What happened: The Producer Price Index (PPI) for final demand recorded a 0.1% month-on-month rise in June, the Bureau of Labor Statistics said Thursday, rebounding from the revised 0.4% drop recorded in May but below the expected 0.2% rise.
In annual terms, PPI rose 0.1%, markedly down from May’s downwardly revised 0.9% reading and well below the expected 0.4% figure. This marks the lowest annual PPI inflation rate since August 2020.
At the same time, the Department of Labor reported a lower-than-expected increase in weekly unemployment claims (237,000 versus 250,000 forecast) confirming a still relatively healthy labor market.
These two data releases cement market expectations for the Federal Reserve to raise interest rates once this month and then halt its tightening policy. The market probabilities of two rate hikes by November are now at 18%, down from 40% a week ago.
SPY, were 0.3% higher ahead of Wall Street opening bells.
Latest US Economic Data: Key Highlights
- Headline PPI inflation rose 0.1% from a month ago and 0.1% from a year ago.
- Core PPI inflation, which excludes foods and energy, ticked 0.1% higher on the month, in line with May’s reading and below expectations of 0.2%. In annual terms, core PPI was 2.4%, lower than both the expected and May’s 2.6%.
- A 5.4% advance in the costs of deposit services was a major factor in the June increase in producer prices for final demand services. In contrast, freight truck transportation charges fell 2.1%. The indexes for food and beverage wholesalers and residential real estate loans (partial) decreased as well.

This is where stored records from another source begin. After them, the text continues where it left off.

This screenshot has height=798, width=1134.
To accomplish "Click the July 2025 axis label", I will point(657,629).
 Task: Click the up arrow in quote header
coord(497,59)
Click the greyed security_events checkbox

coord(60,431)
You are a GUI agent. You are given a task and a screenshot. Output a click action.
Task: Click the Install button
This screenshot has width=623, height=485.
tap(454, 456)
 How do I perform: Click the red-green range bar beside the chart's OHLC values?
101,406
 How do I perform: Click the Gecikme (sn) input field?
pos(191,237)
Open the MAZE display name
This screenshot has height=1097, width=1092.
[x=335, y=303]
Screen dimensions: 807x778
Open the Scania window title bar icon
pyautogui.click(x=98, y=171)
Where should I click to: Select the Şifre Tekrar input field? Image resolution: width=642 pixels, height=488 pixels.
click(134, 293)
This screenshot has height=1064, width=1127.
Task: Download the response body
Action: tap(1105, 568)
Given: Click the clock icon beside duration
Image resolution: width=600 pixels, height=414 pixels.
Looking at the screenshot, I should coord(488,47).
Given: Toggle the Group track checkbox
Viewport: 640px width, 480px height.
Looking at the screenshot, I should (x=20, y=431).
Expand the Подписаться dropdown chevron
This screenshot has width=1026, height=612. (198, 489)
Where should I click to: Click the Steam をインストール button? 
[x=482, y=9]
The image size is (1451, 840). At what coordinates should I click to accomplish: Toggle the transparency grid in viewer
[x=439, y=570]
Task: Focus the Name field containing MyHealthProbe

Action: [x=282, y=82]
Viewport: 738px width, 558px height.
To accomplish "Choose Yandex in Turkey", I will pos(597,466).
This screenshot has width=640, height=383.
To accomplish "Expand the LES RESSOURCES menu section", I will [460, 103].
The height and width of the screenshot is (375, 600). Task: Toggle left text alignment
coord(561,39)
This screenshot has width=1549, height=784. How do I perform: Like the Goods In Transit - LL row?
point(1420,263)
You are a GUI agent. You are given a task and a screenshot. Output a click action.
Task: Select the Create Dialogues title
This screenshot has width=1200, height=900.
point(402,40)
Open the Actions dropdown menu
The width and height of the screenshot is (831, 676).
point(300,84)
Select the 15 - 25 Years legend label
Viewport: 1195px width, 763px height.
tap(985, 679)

- The number of Americans registering for unemployment benefits in the week ending July 8 fell from 249,000 to 237,000, below the expected 250,000.
- The four-week moving average for jobless claims, which eliminates week-to-week variability, fell from 253,500 to 246,750, below the expected 255,390.
- Continuing jobless claims for the week ended July 1 rose from 1,718,000 to 1,729,000 , above the forecasted 1,723,000.
Chart: PPI Inflation Falls To 34-Month Lows, Erasing Price Pressures
The Producer Price Index (PPI) is an economic indicator used to measure the average change over time in the selling prices received by domestic producers for their output. It provides insight into the price movements at the producer or wholesale level in various industries and sectors of the economy.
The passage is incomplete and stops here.